Dataset entries
═══

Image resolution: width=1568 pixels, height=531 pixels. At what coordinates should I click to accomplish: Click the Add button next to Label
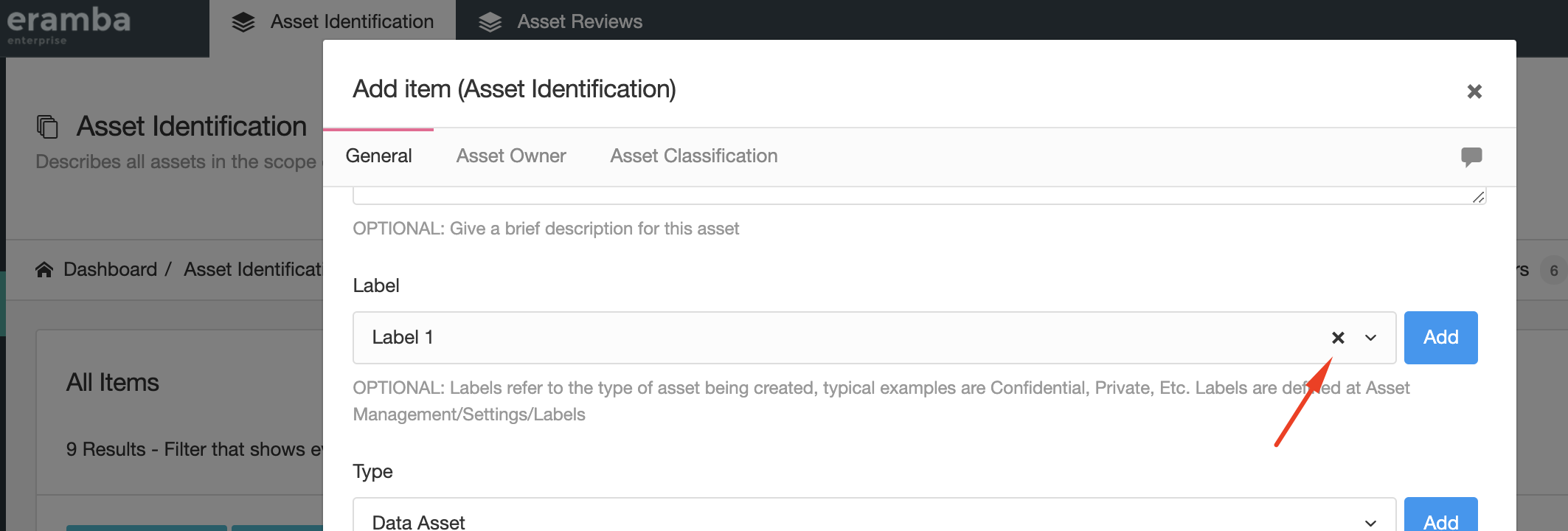click(1440, 338)
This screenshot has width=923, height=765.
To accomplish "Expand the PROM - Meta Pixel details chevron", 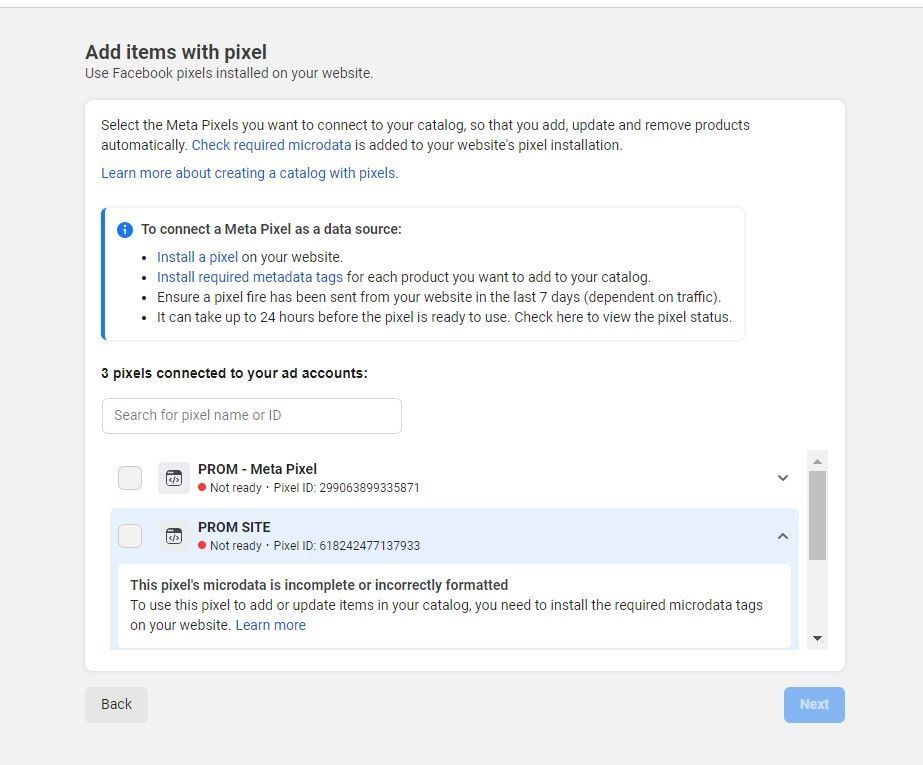I will point(783,478).
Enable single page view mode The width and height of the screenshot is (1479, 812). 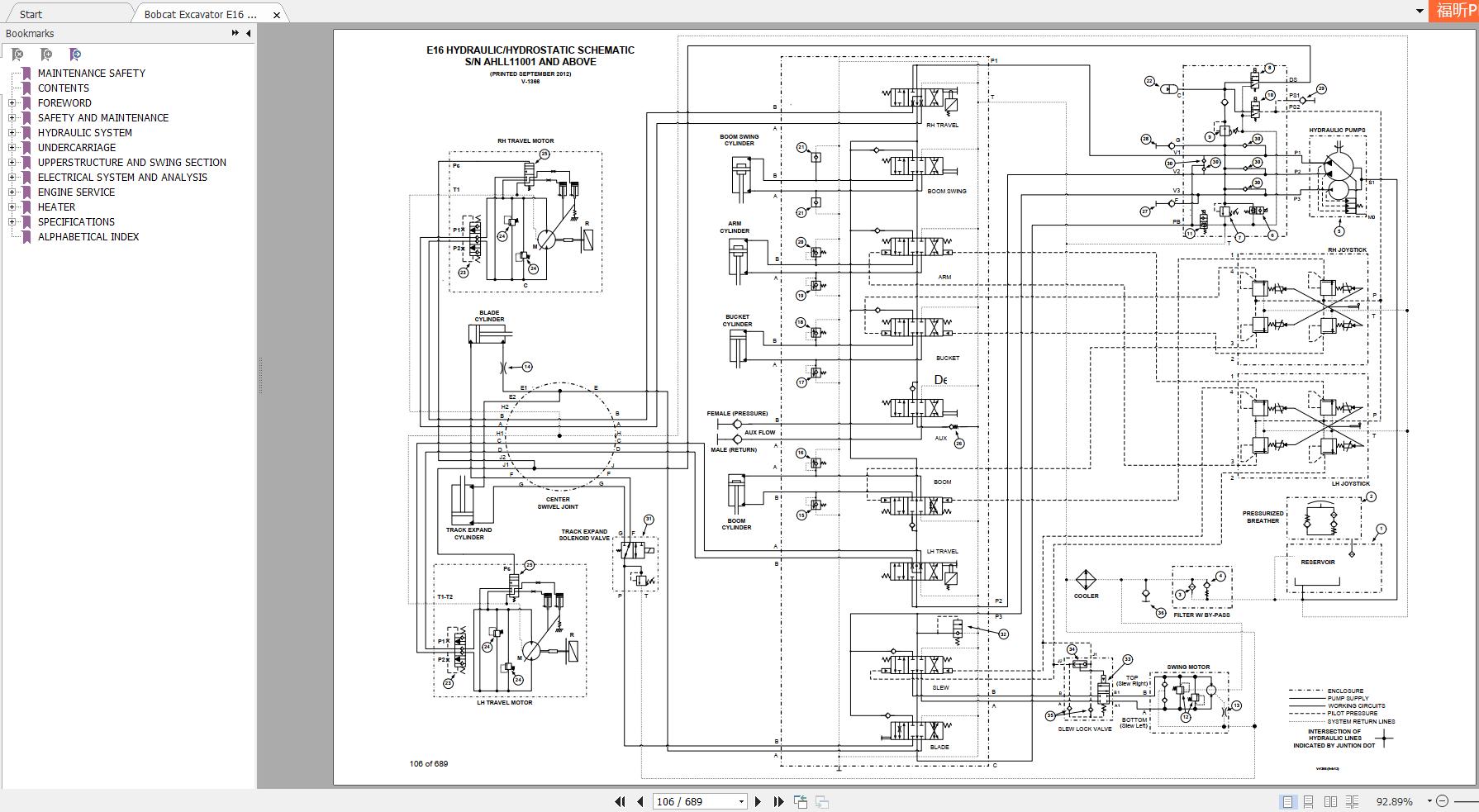tap(1287, 801)
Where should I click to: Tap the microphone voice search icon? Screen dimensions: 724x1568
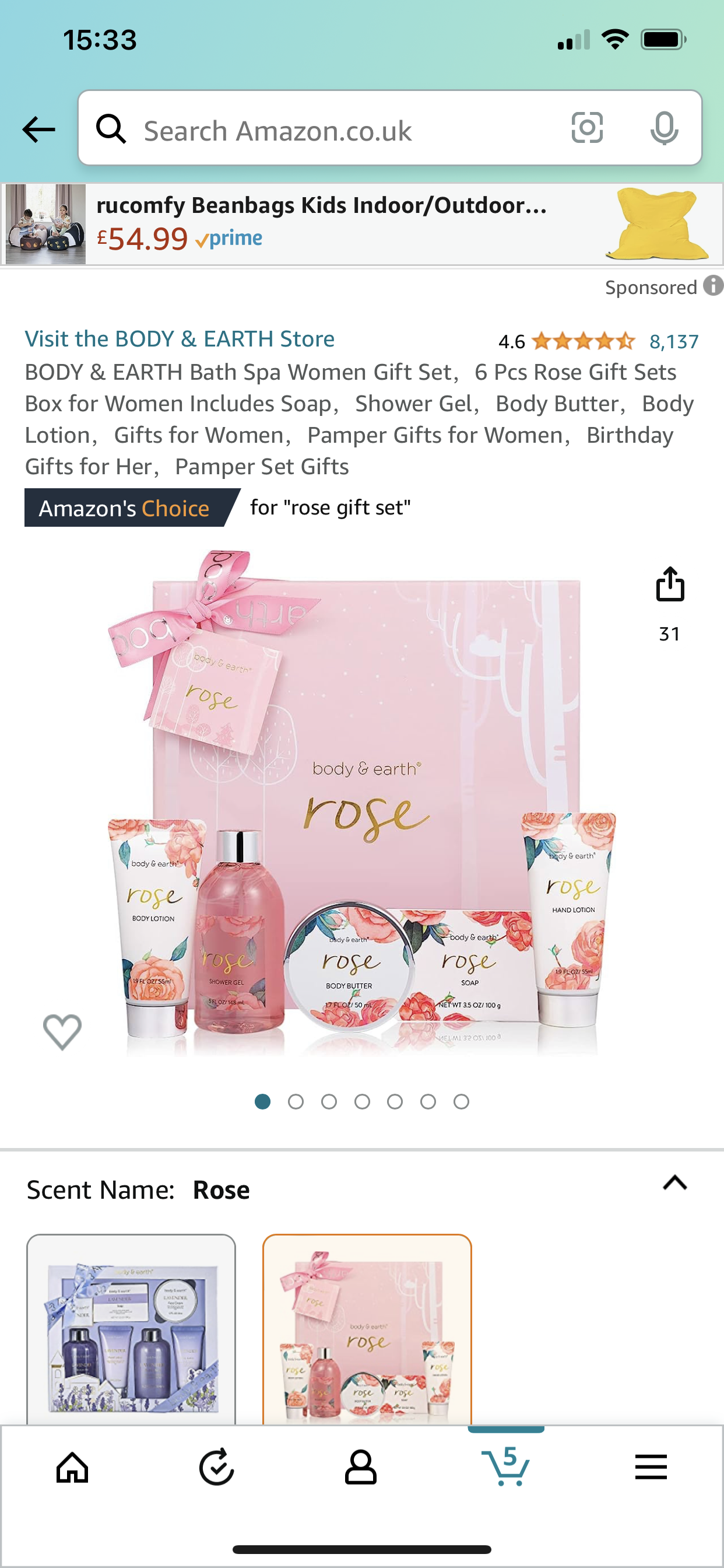[x=664, y=128]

═══

> [ABOUT THIS TASK] Omit all pictures, and repeat exactly the lines from the line containing "Where should I" through the end of the data.

> [ANSWER SECTION]
Where should I click to: Tap the microphone voice search icon? Screen dimensions: 724x1568
[x=664, y=128]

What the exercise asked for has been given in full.